2) e.g. limit it to only download and keep images."
Again, that would often download much too much, and I prefer downloading hygiene to lots of discard later on. Ultimate irony: That discarding unwanted pics could then possibly be done within a file manager allowing for regex selection.

--- End quote ---

--- End quote ---

I think we are talking past each other: A1WD would not download files excluded... But yes, it would have to download the content pages to discover the links/references to the images. If that is your criticism, I understand - i.e. if you in your proposed solution do not want to crawl pages to discover the files to download, but instead download files from a pre-generated list. For those who have the time to write custom downloaders for specific websites - that is of course always a good solution if you are not interested in downloading websites themselves.

For reference, I wrote my first "proof of concept" (but working) crawler and sitemapper in less than two days in 2003. It generated nice HTML sitemaps for my test websites... In 2005 I picked it up again and started working on the core crawler engine and all around it. Never stopped developing on it ever since. (Powers multiple sibling tools, among those A1 Website Download, so that is partly why.)

Anyhow, it seems you have a different idea for users to define what they want scraped/downloaded.
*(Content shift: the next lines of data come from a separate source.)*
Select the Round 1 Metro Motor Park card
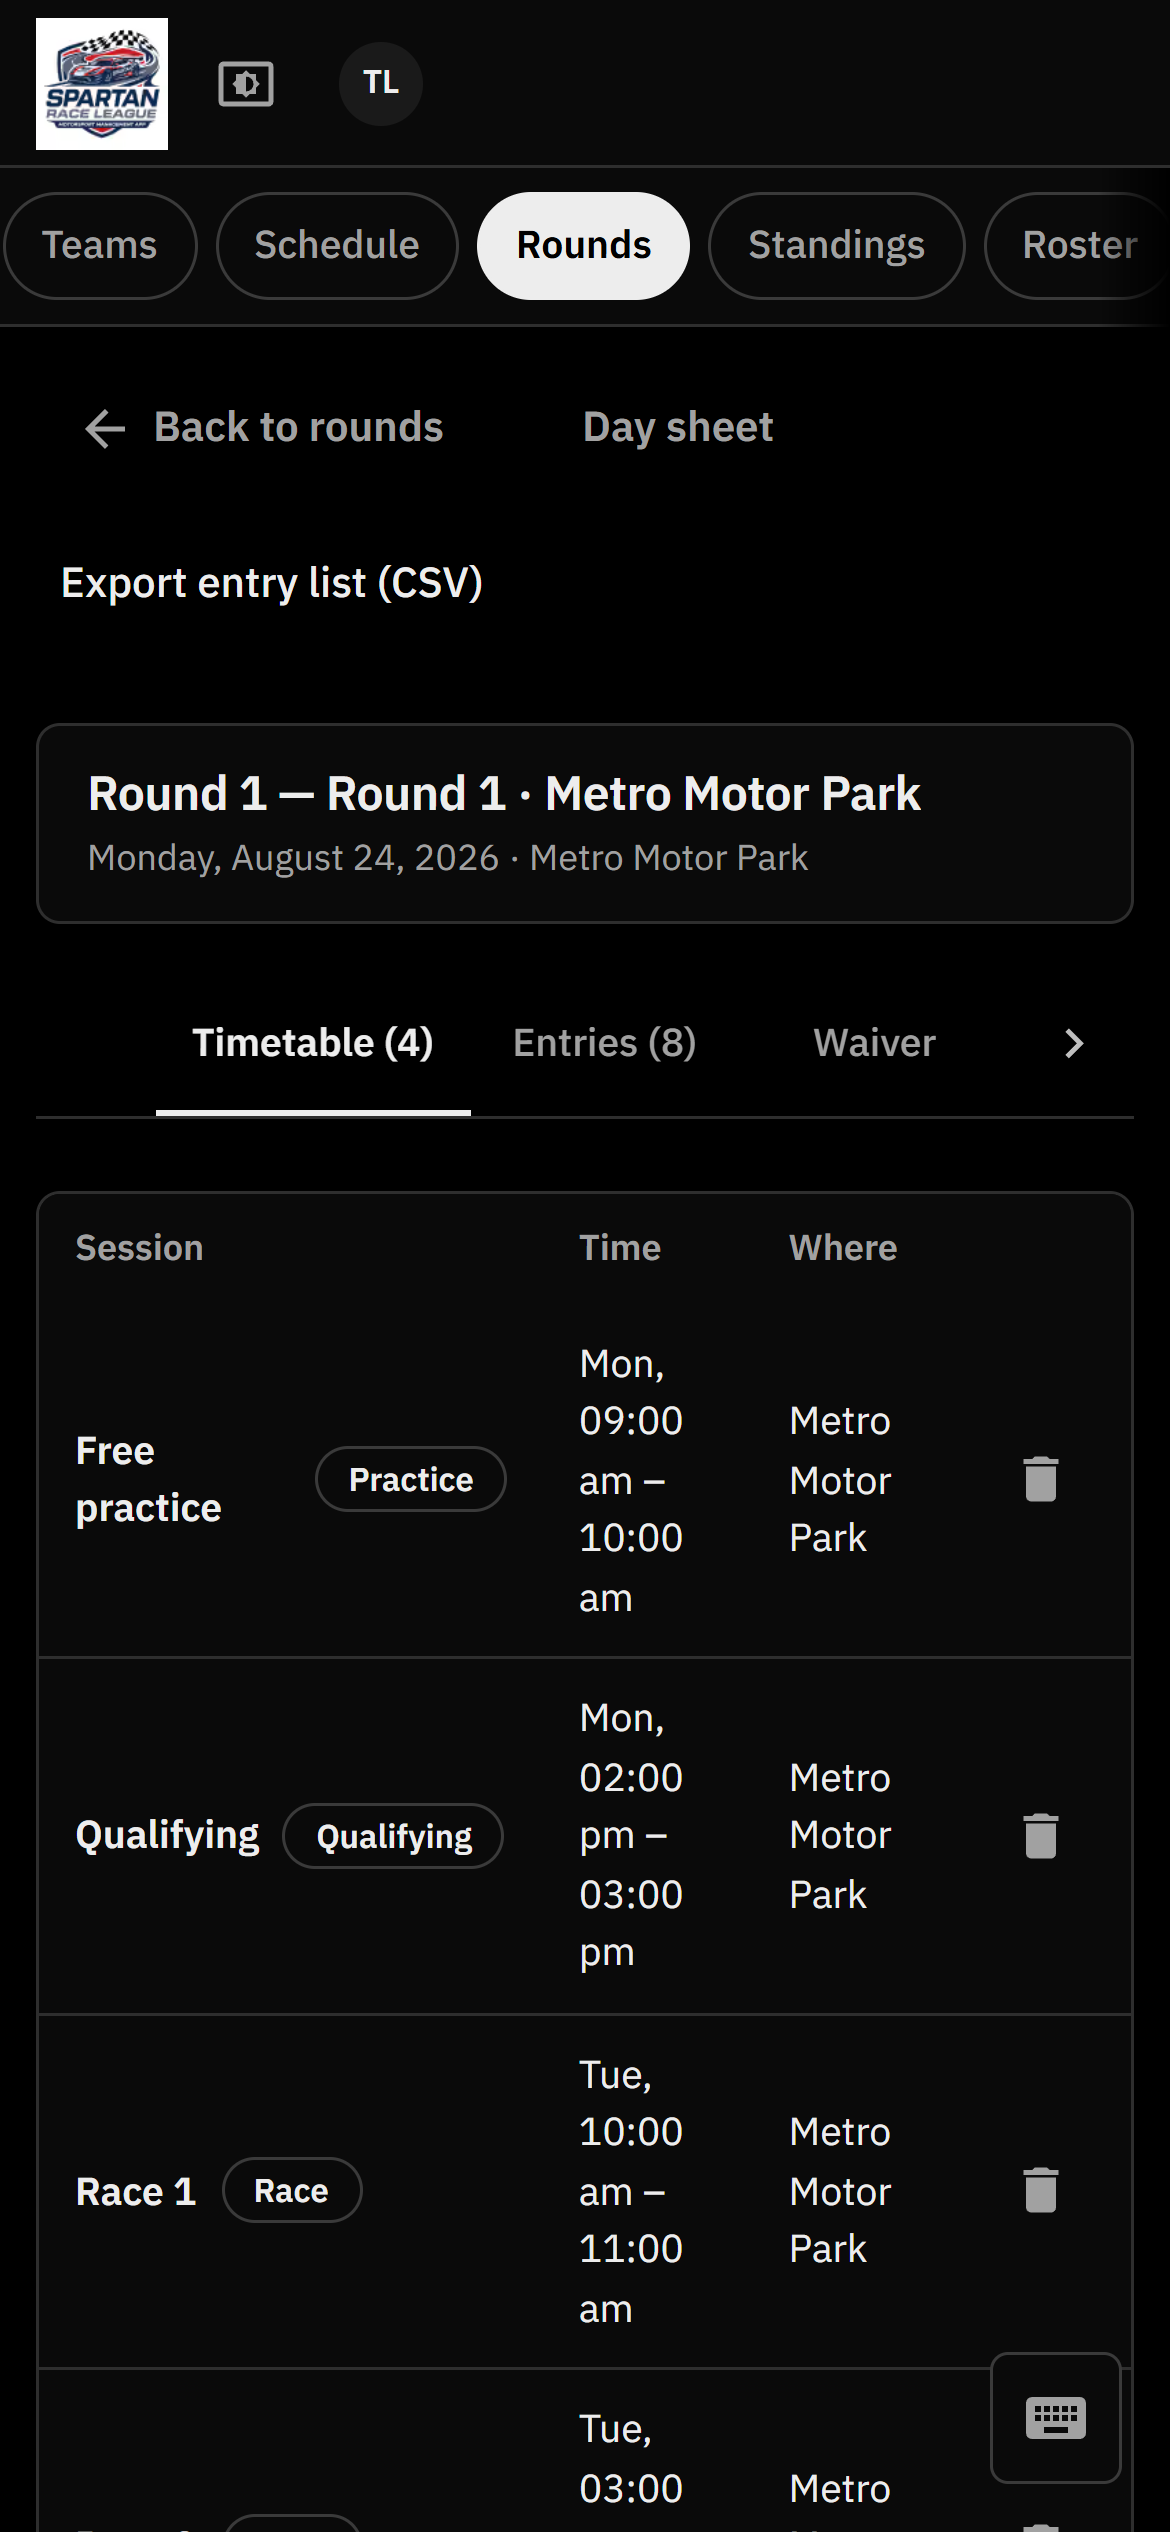This screenshot has height=2532, width=1170. tap(585, 823)
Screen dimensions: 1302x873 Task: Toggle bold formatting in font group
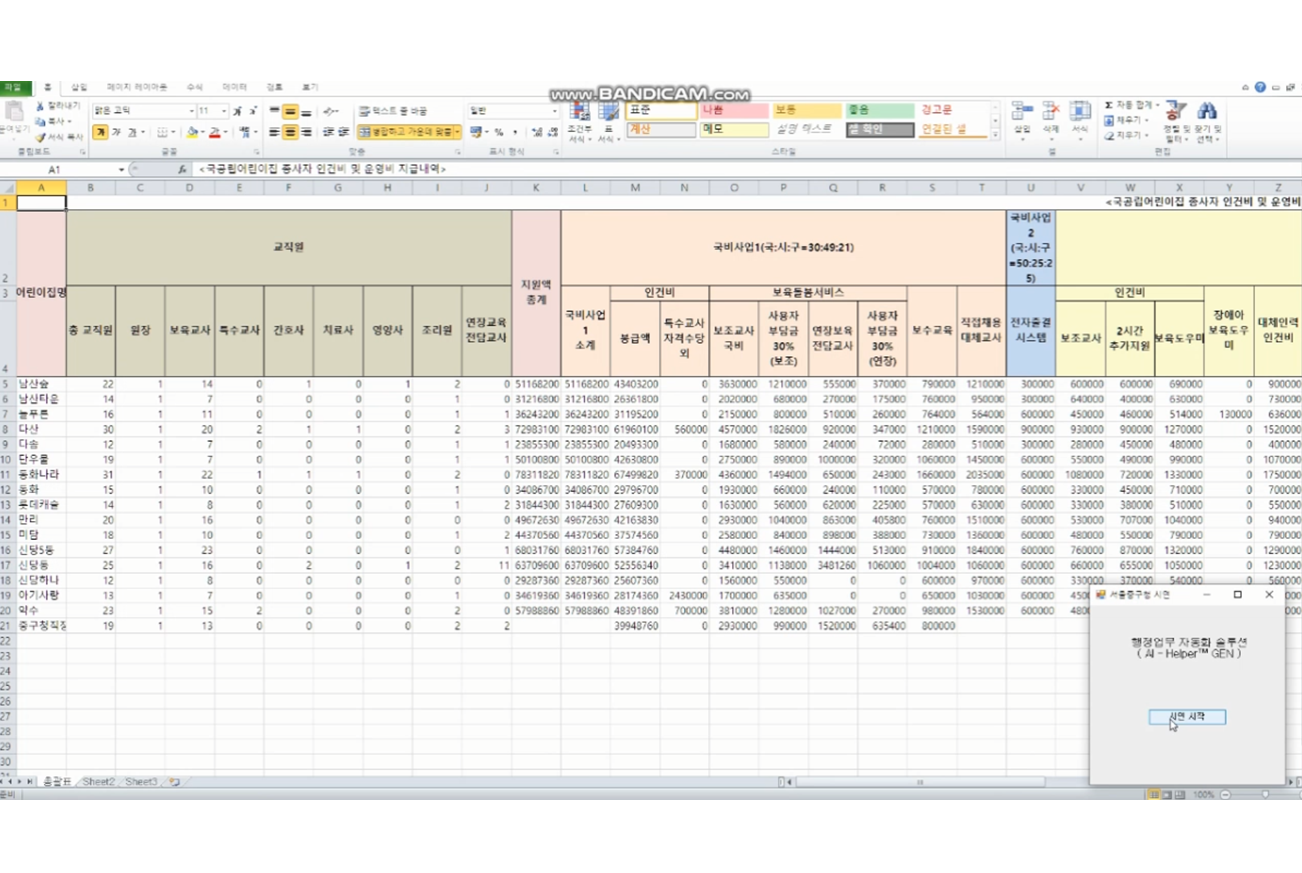(x=100, y=132)
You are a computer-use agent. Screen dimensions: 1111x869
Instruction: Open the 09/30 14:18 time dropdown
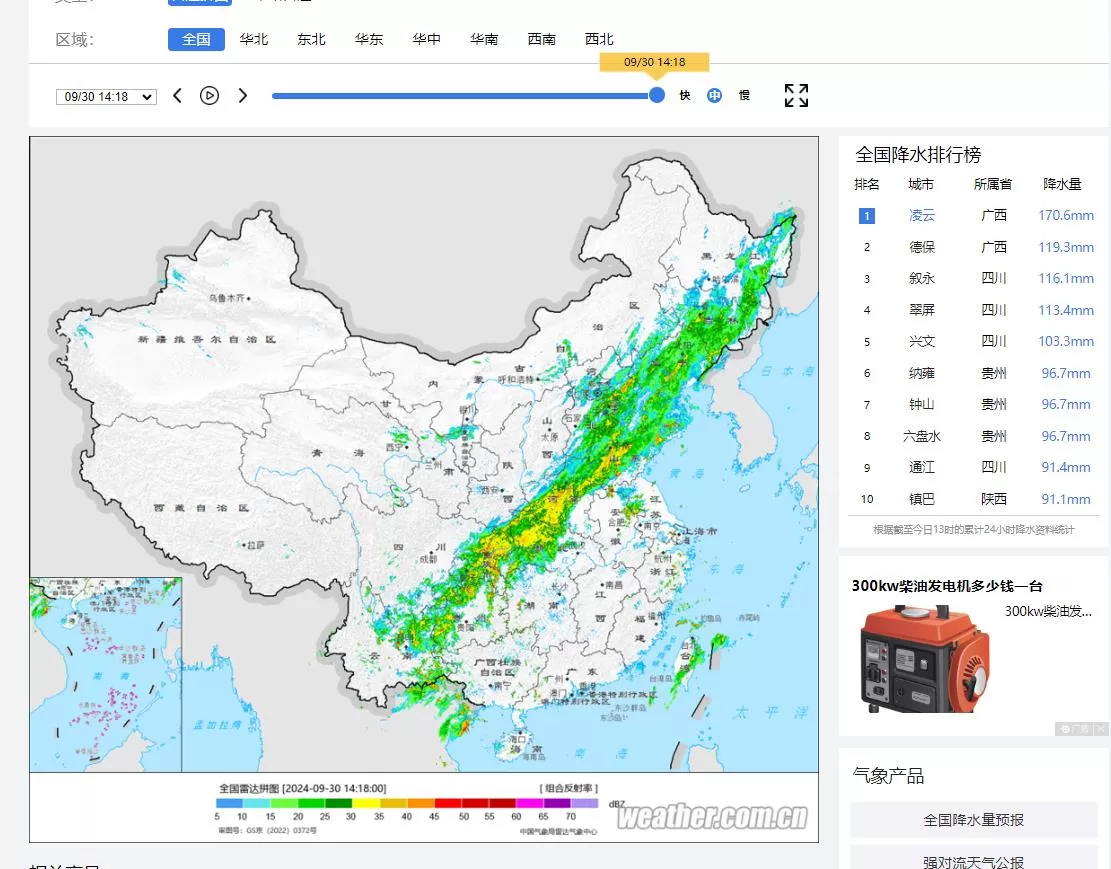(x=106, y=97)
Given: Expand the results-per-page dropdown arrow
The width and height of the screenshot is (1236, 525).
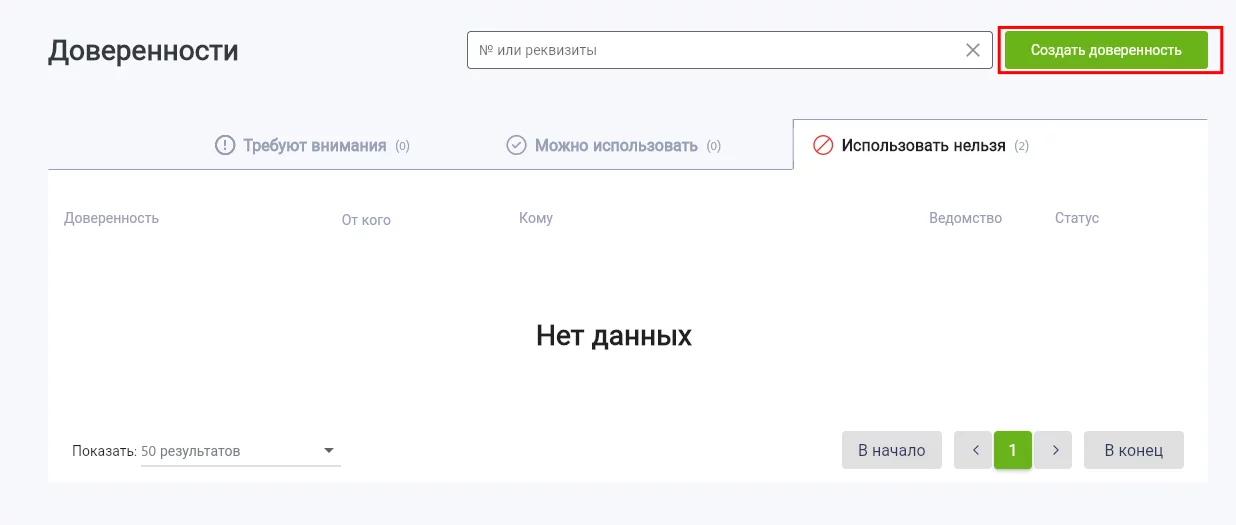Looking at the screenshot, I should pos(329,451).
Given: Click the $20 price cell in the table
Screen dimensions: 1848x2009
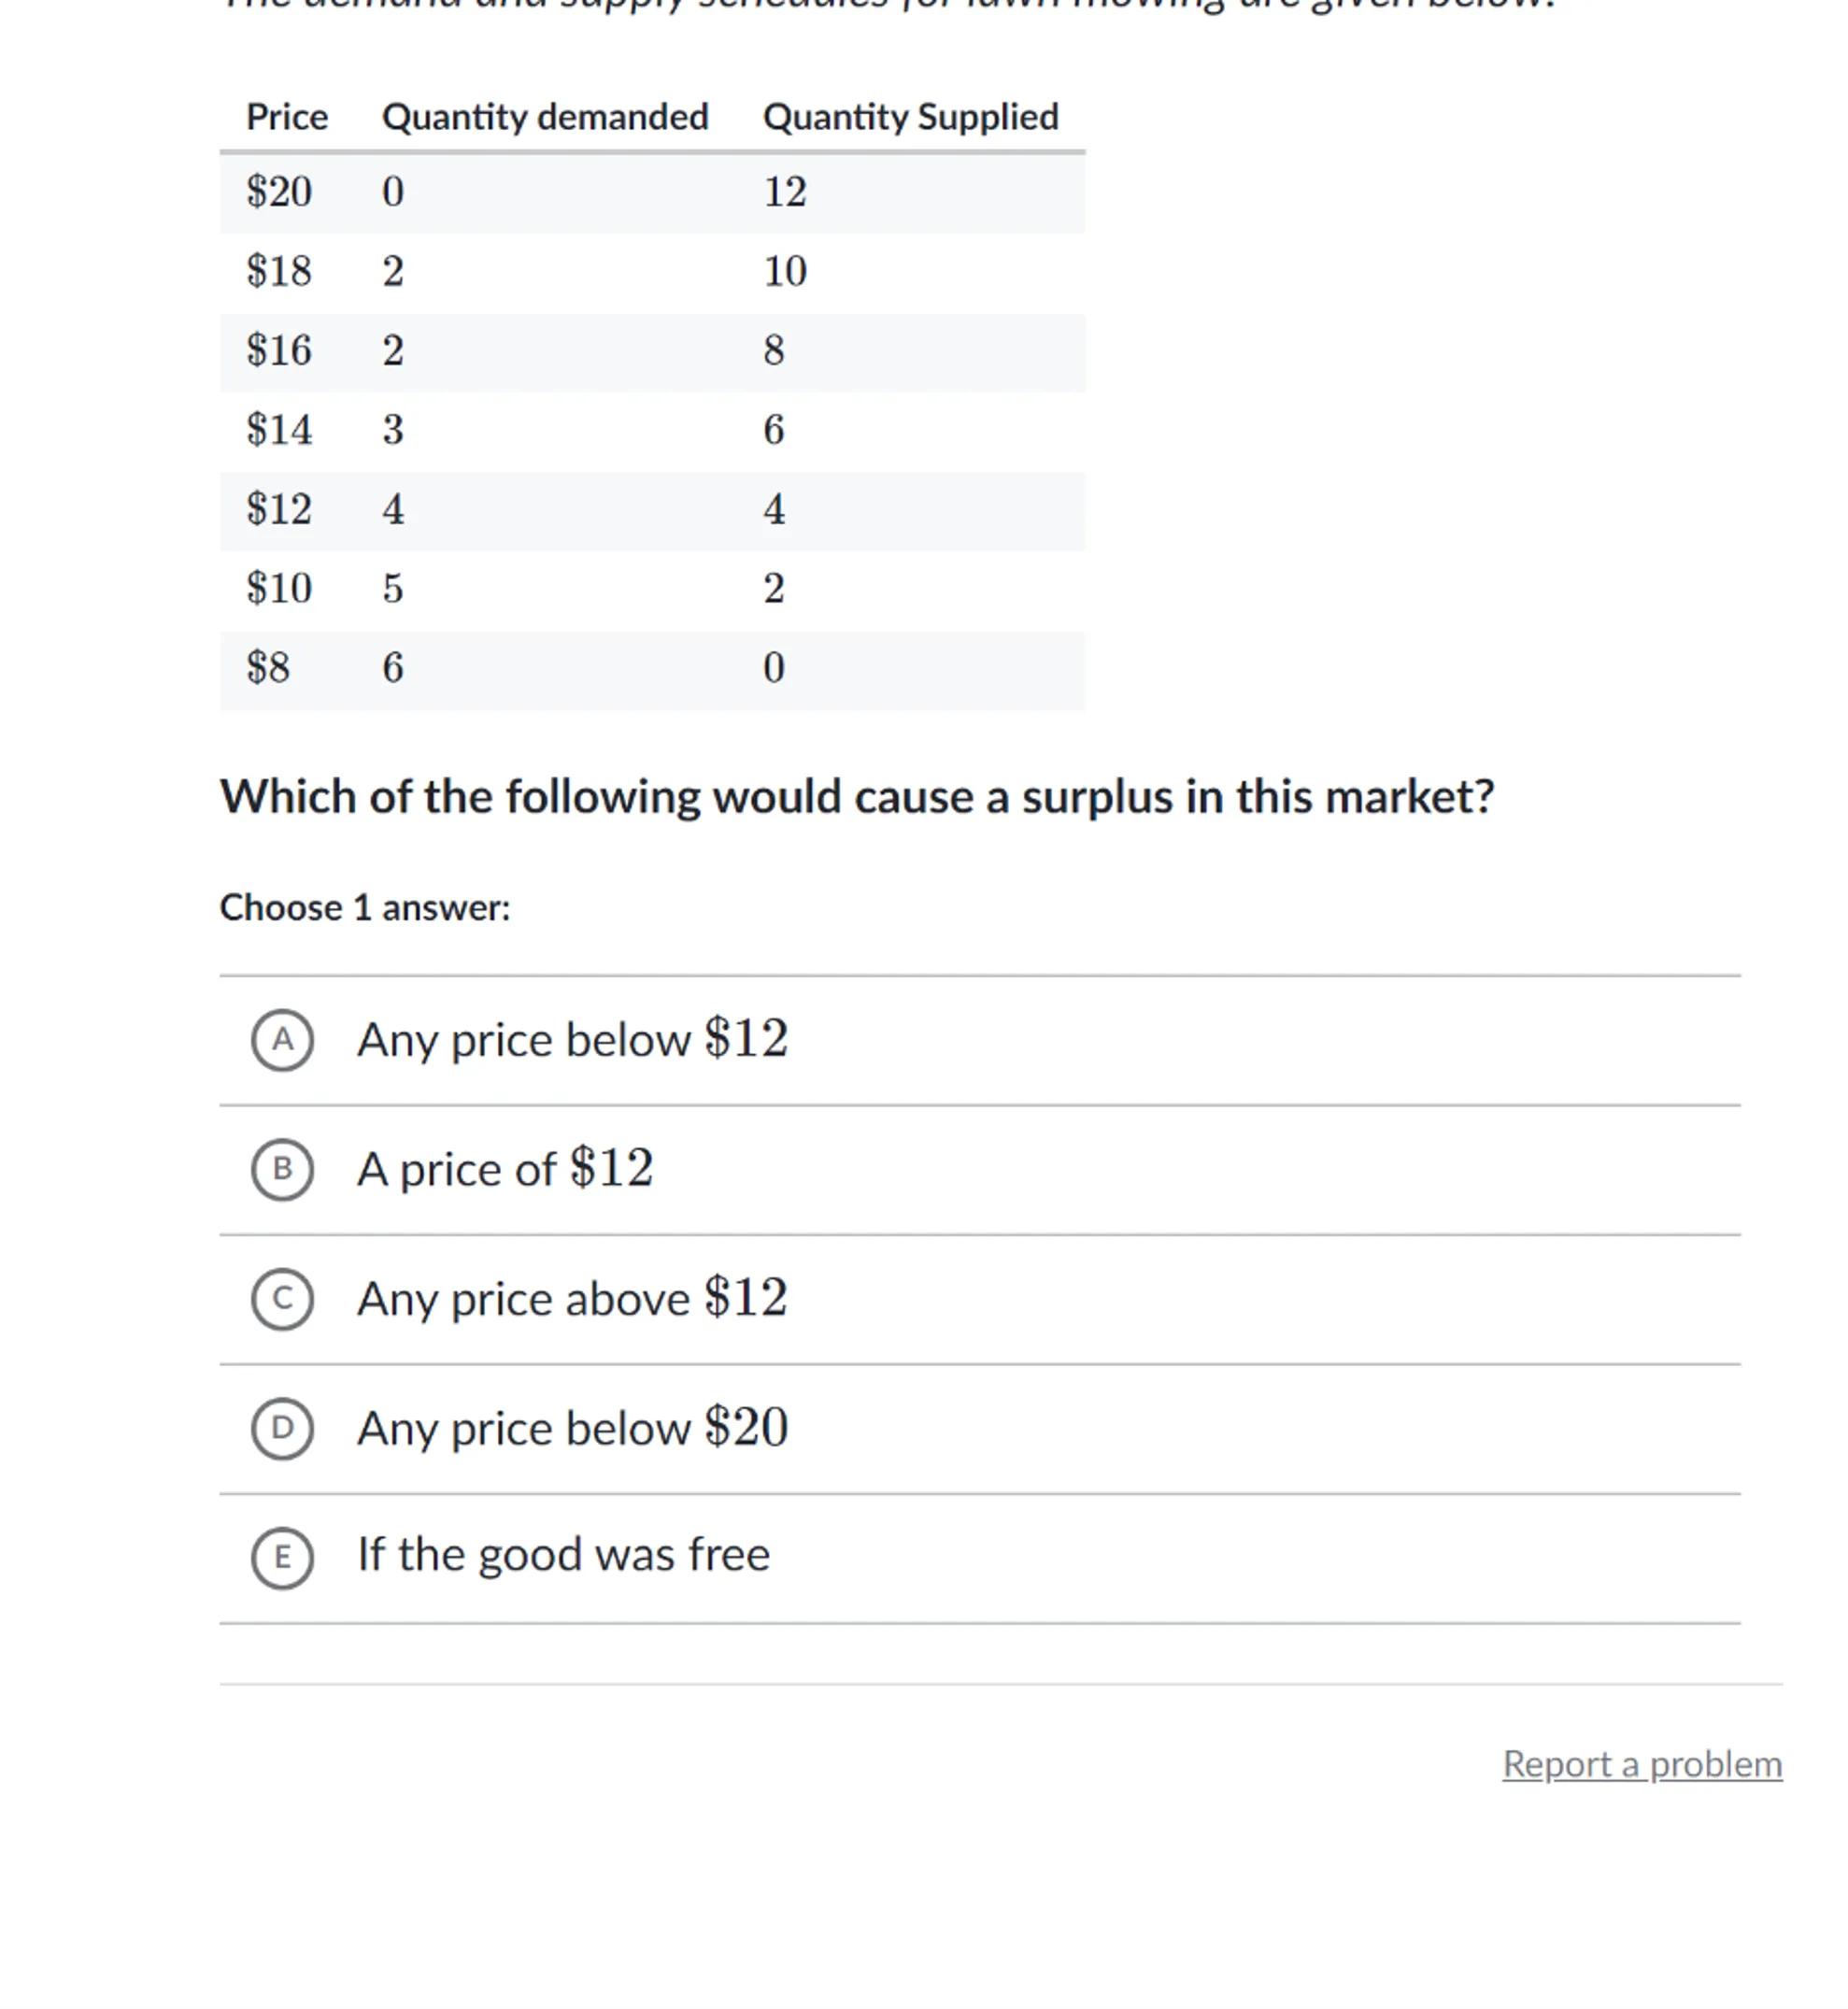Looking at the screenshot, I should pos(279,192).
And as a general statement: If you or anyone else have a plan on releasing a product that somehow improves or complements what is already out there - then I think you should go for it and release it!

I believe more in my own design (which I think is pretty unparalleled in flexibility and configuration compared to whatelse is currently out there of website downloaders), but it is a moot point to discuss from my point of view.  (And you are certainly entitled to believe your proposed design is better.) I was mainly interested in hearing if anyone could present a practical real world problem out there - if you recall, I immediately agreed that websites that rely heavily on AJAX can be a problem.

When I started, I joined http://asp-software.org/ but I do not really engage much in developer forums anymore except those specific to the tools and problems I encounter.

I wish you well on all your future endeavours!